La cuestión es, ¿se cumple el segundo? Por de pronto hay algunos indicios que parecen orientarnos a favor de una respuesta positiva. Así, se oculta que en la reciente concesión del tercer grado a dos convictos la juez de vigilancia venía vinculada por sendos informes administrativos favorables a la concesión, que al menos uno de los puestos en libertad condicional ha manifestado expresamente su rechazo del terrorismo y que si sólo cumplen una parte de las penas se debe a que fueron condenados y se rigen por el Código Penal de 1973, obra de un gobierno cuyo jefe era de un españolismo dudoso y propenso a la tolerancia con el secesionismo. Es decir Franco. En el mismo sentido opera el desplante del presidente del Gobierno en la Pascua Militar: vamos a imponer el cambio con consenso o sin él, olvidando el pequeño detalle de que el mismo presidente a puesto su firma al pie de ciertos pactos (el Antiterrorista y el de la Justicia) que le obligan a hacer esos cambios por consenso. Pero esos no son más que indicios. Y no seré yo quien condene sobre la base de indicios.

La satisfacción del segundo requisito, si se da, se hallaría en otra parte: ¿las medidas que se proponen sirven efectivamente y de modo significativo para alcanzar el fin proclamado? Por de pronto asignar la vigilancia de algo más de 1.550 presos dispersos en casi 40 prisiones por todo el territorio nacional a dos jueces con sede en Madrid no parece que sea muy racional si de vigilancia judicial se trata. Esa sería una medida racional si y sólo si se concentraran esos presos en prisiones situadas en el entorno de la capital, porque sólo así la vigilancia judicial sería inmediata y por ello podría ser efectiva. Claro que eso supone poner fin a la política de dispersión de presos que tanto daño ha hecho a ETA y que tanto han combatido la banda y sus satélites. ¿Es eso eficaz para propiciar la disgregación del colectivo de presos, hoy una de las cartas principales de ETA? Que el amado lector conteste.

Por lo que toca al aumento de las penas y la obstaculización de la progresión me van a permitir los lectores que prescinda de argumentos constitucionales. Simplemente piense el lector si el aumento de las penas efectivas va a tener algún efecto disuasivo mensurable cuando no es aplicable a los actuales presos y su eventual eficacia no sería perceptible hasta dentro de 30 años, máxime cuando tiene como necesario efecto de retorno hacer más difícil la deserción del colectivo etarra al dificultar la reinserción.

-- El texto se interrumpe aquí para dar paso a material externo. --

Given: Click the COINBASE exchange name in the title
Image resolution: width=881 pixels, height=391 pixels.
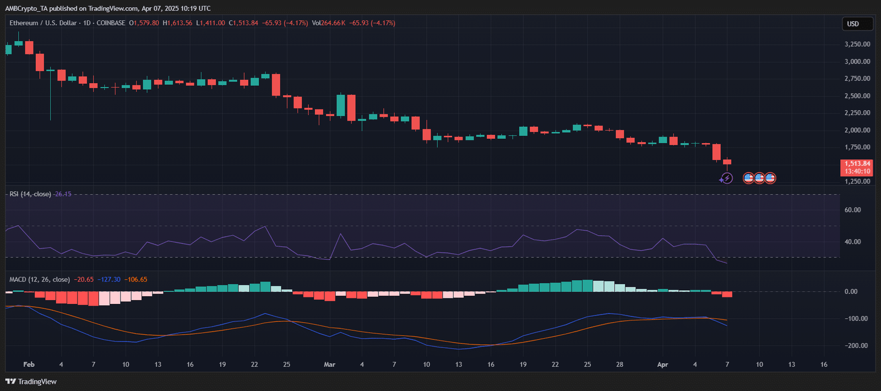Looking at the screenshot, I should pyautogui.click(x=111, y=23).
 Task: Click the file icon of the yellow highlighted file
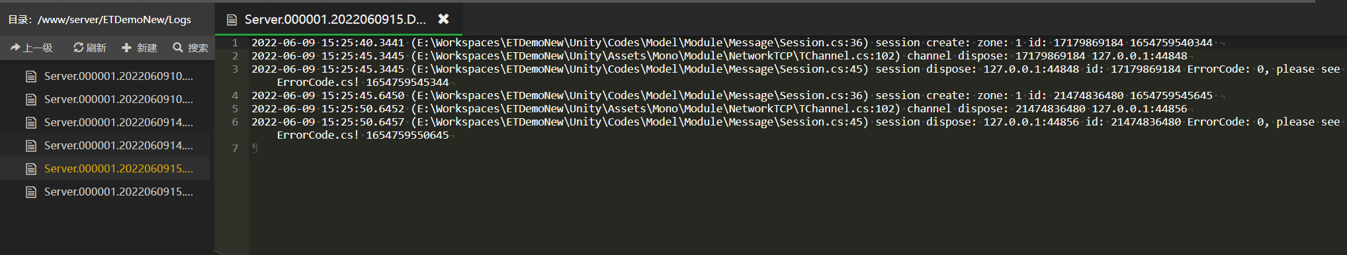30,168

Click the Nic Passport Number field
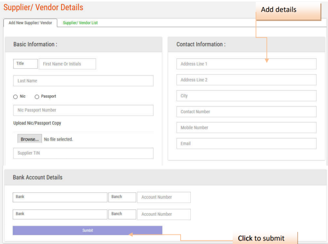point(83,110)
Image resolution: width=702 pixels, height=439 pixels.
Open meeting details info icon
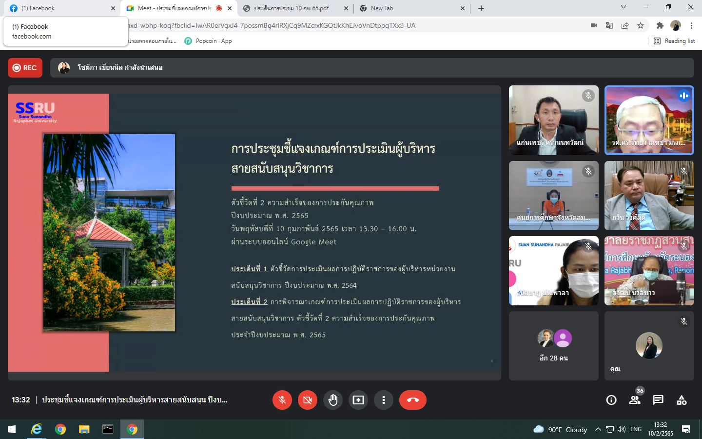pyautogui.click(x=611, y=400)
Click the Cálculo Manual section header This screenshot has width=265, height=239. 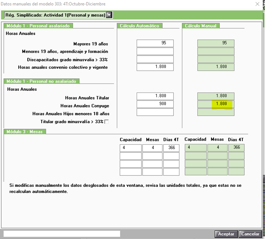point(200,26)
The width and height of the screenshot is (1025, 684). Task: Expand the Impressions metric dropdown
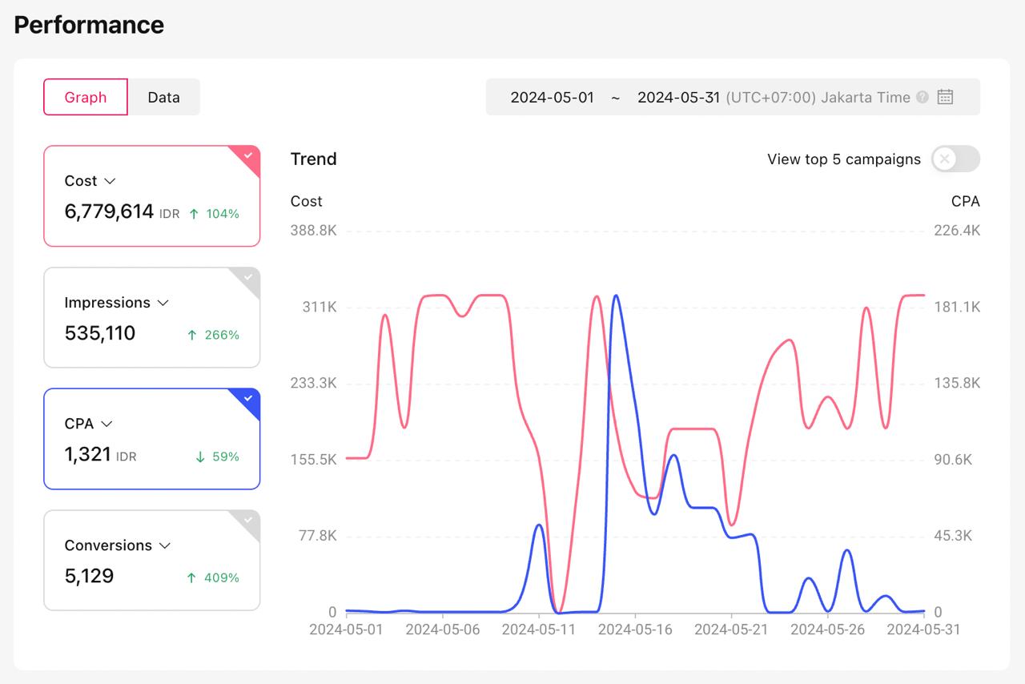click(x=163, y=303)
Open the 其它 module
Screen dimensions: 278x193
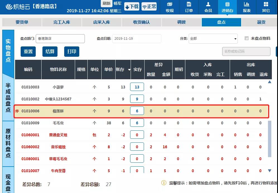point(266,8)
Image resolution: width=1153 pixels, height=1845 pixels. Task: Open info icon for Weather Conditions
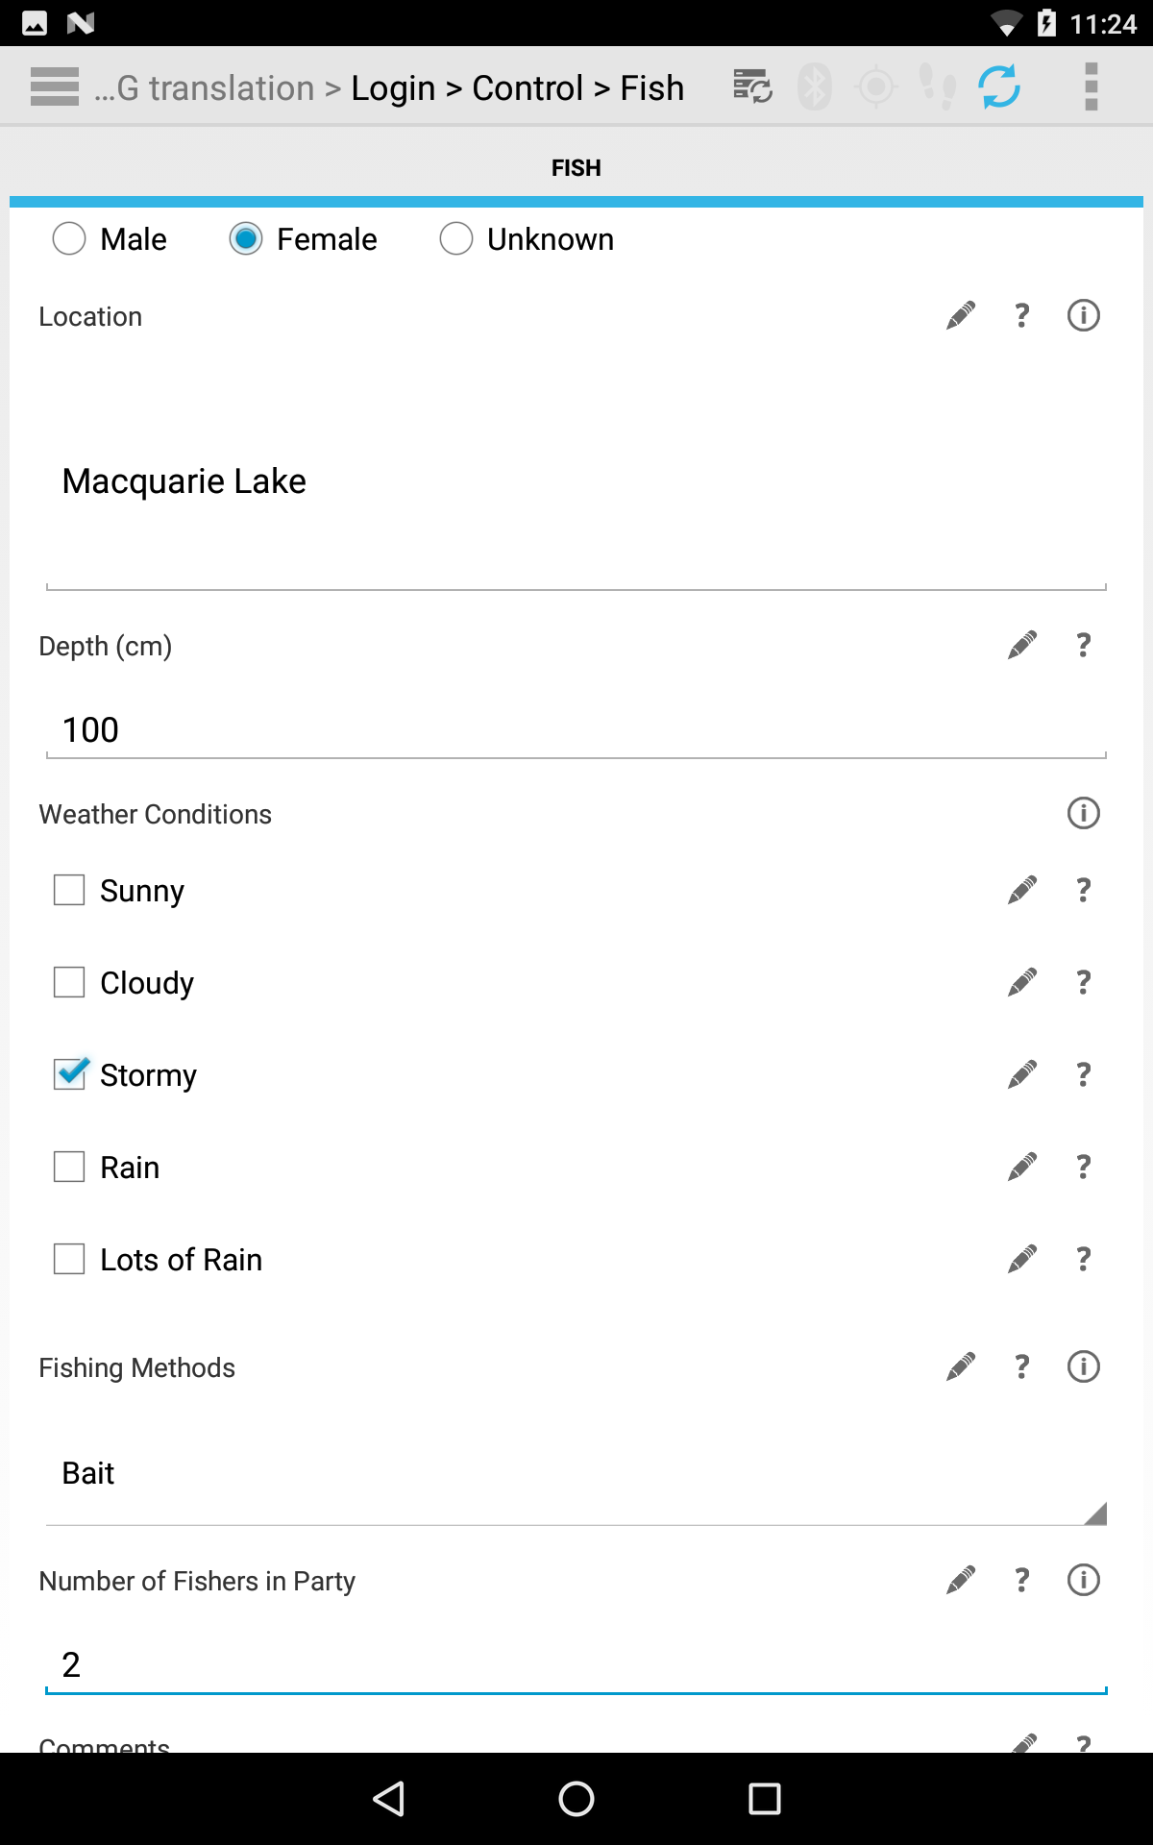[1084, 814]
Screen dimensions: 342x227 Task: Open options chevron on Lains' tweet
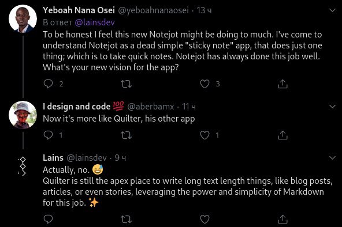(332, 158)
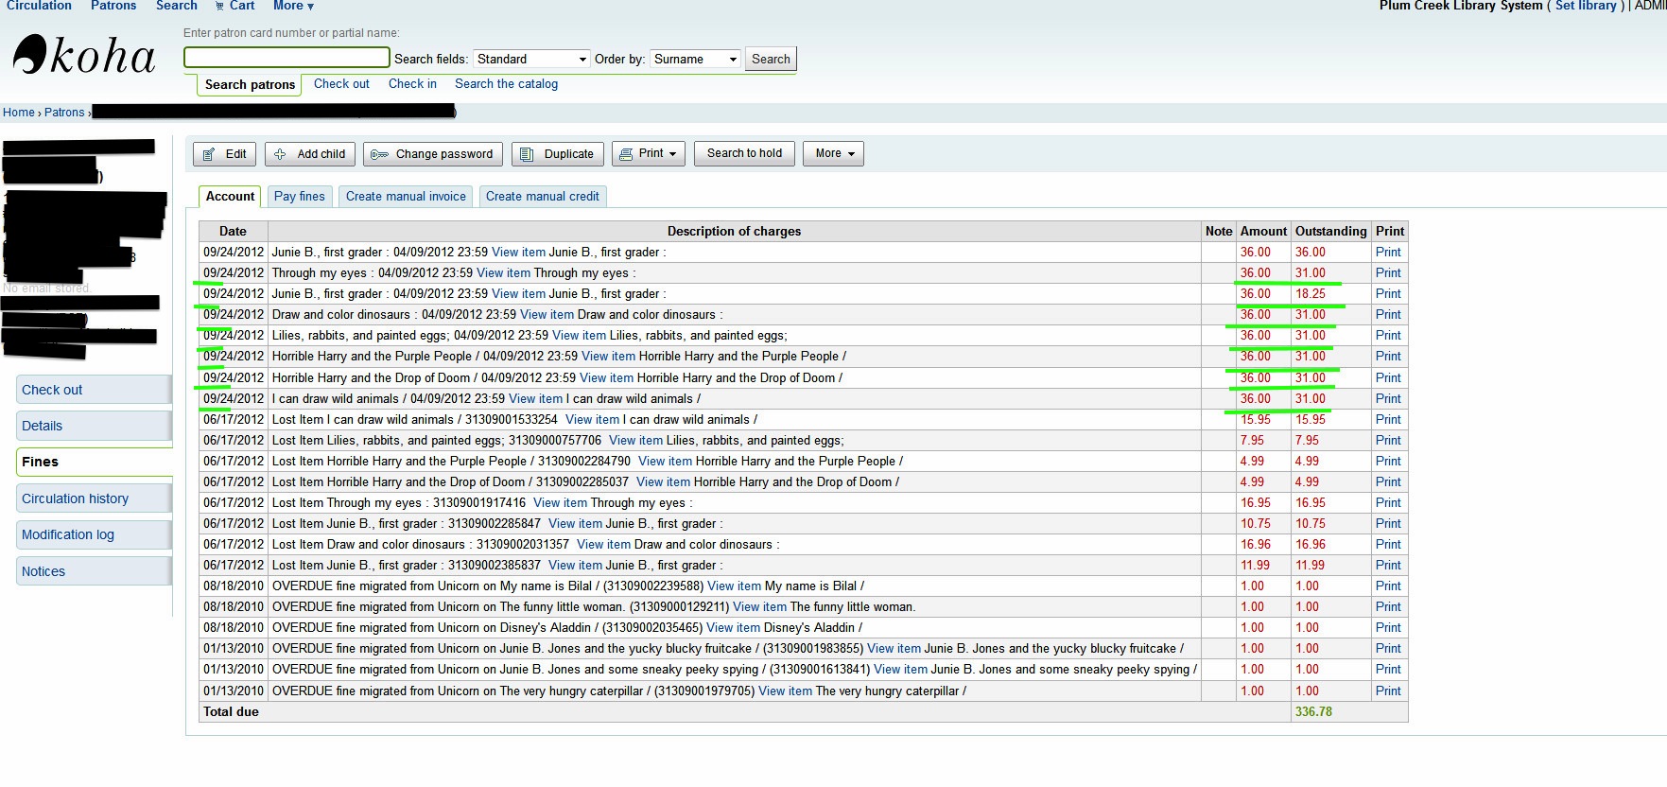Click the Koha logo
The height and width of the screenshot is (787, 1667).
[84, 56]
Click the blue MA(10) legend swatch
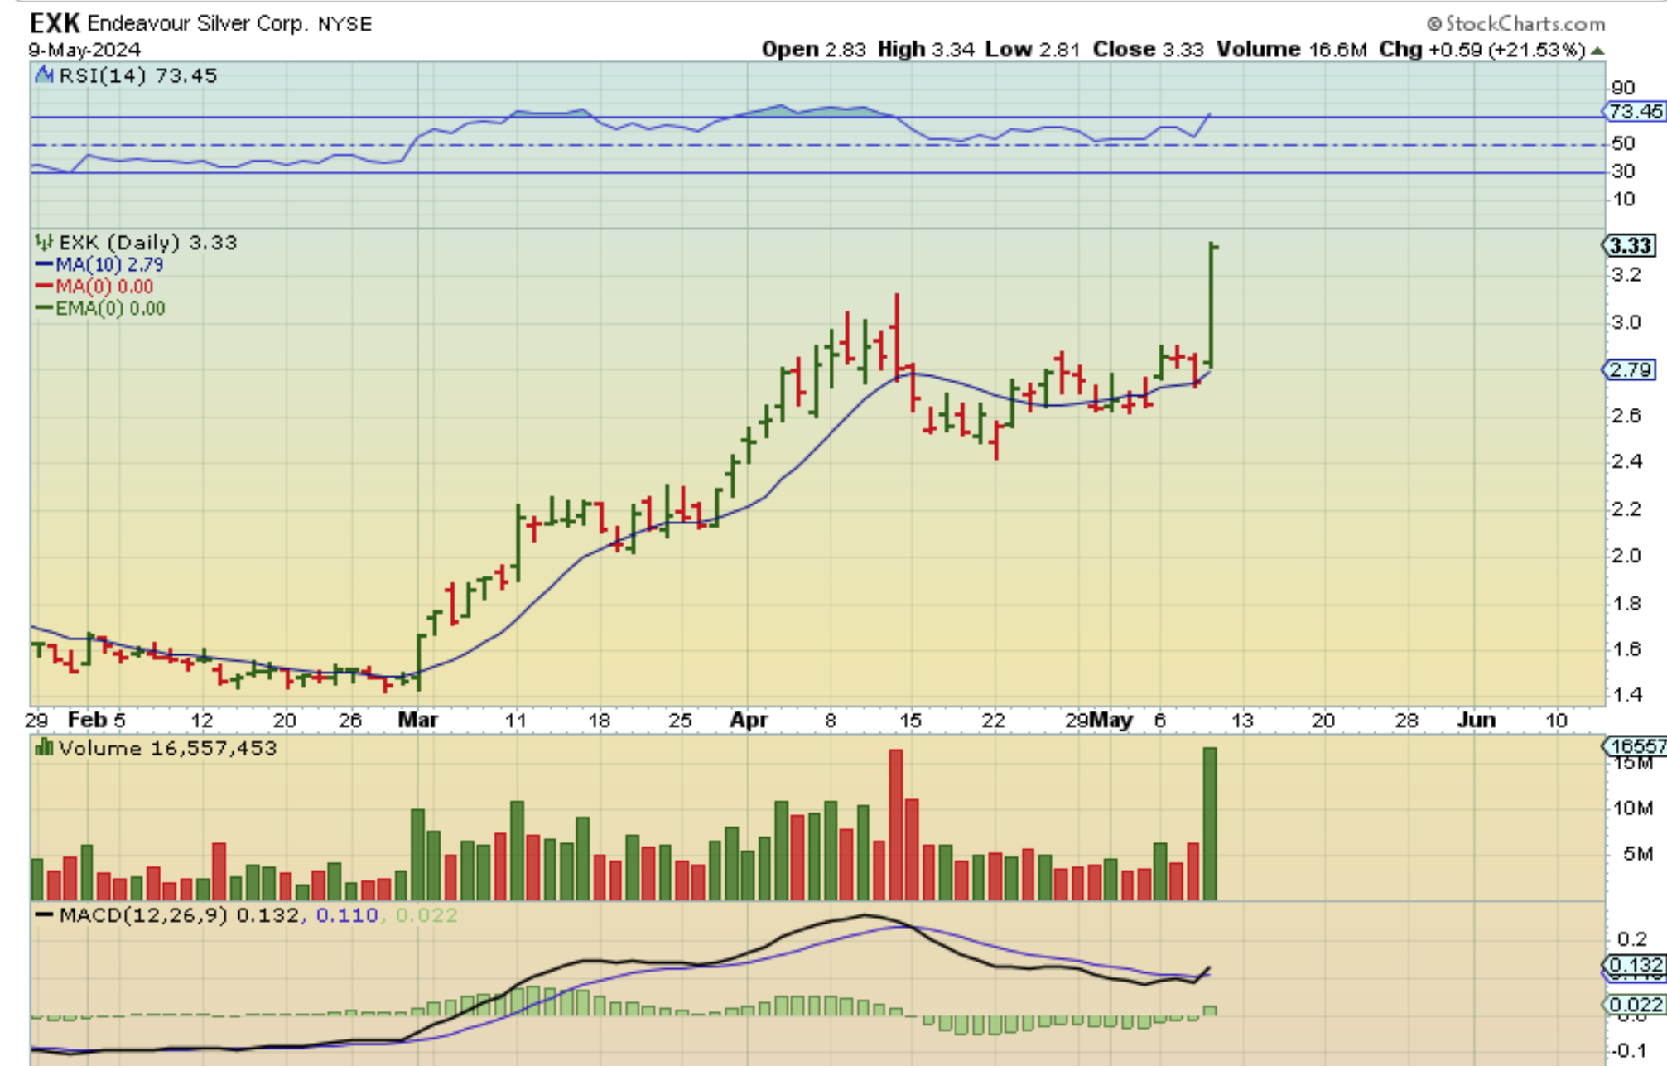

Como se ve ambos requisitos se satisfacen. Se podría pensar, no obstante, que nos encontramos ante una manifestación patológica del pensamiento mágico: a los terroristas no se les combate con policías que los detengan (a los que se paga mal, y si son guardias civiles con miseria) y los pongan fuera de la circulación, se les combate escribiendo en un periódico: el BOE. Empero no creo que nuestros gobernantes sean colectivamente tan tontos, entre otras cosas porque su política de seguridad ha consistido en que hoy haya menos policías y guardias civiles que en 1996 y sus sueldos sean, comparativamente, más bajos, cosa que quienes han tenido que lidiar con los problemas de seguridad saben muy bien (¿cómo se organiza una policía de proximidad sin guardias?).

La conclusión cae por su propio peso: estamos ante una maniobra política cuyo propósito es evitar la erosión de los apoyos electorales de la actual mayoría agitando señuelos ante los electores. Es decir, estamos ante un caso de demagogia de libro. Por eso no es de extrañar la palpable incomodidad de destacados militantes del PP (o los clamorosos silencios de algún que otro delfín) con una conducta que ni comprenden ni comparten. Seamos serios, con D. Manuel en las riendas esto no hubiere pasado: el catedrático sabe muy bien que el conservadurismo liberal y la demagogia no se llevan bien. Lo que uno no acaba de entender es qué pito toca en esta orquesta la actual dirección socialista. Al parecer en esta historia los únicos con una posición coherente son los señores de IU. Laus Deo.

Manuel Martínez Sospedra es profesor de Derecho de la Universidad Cardenal Herrera-CEU.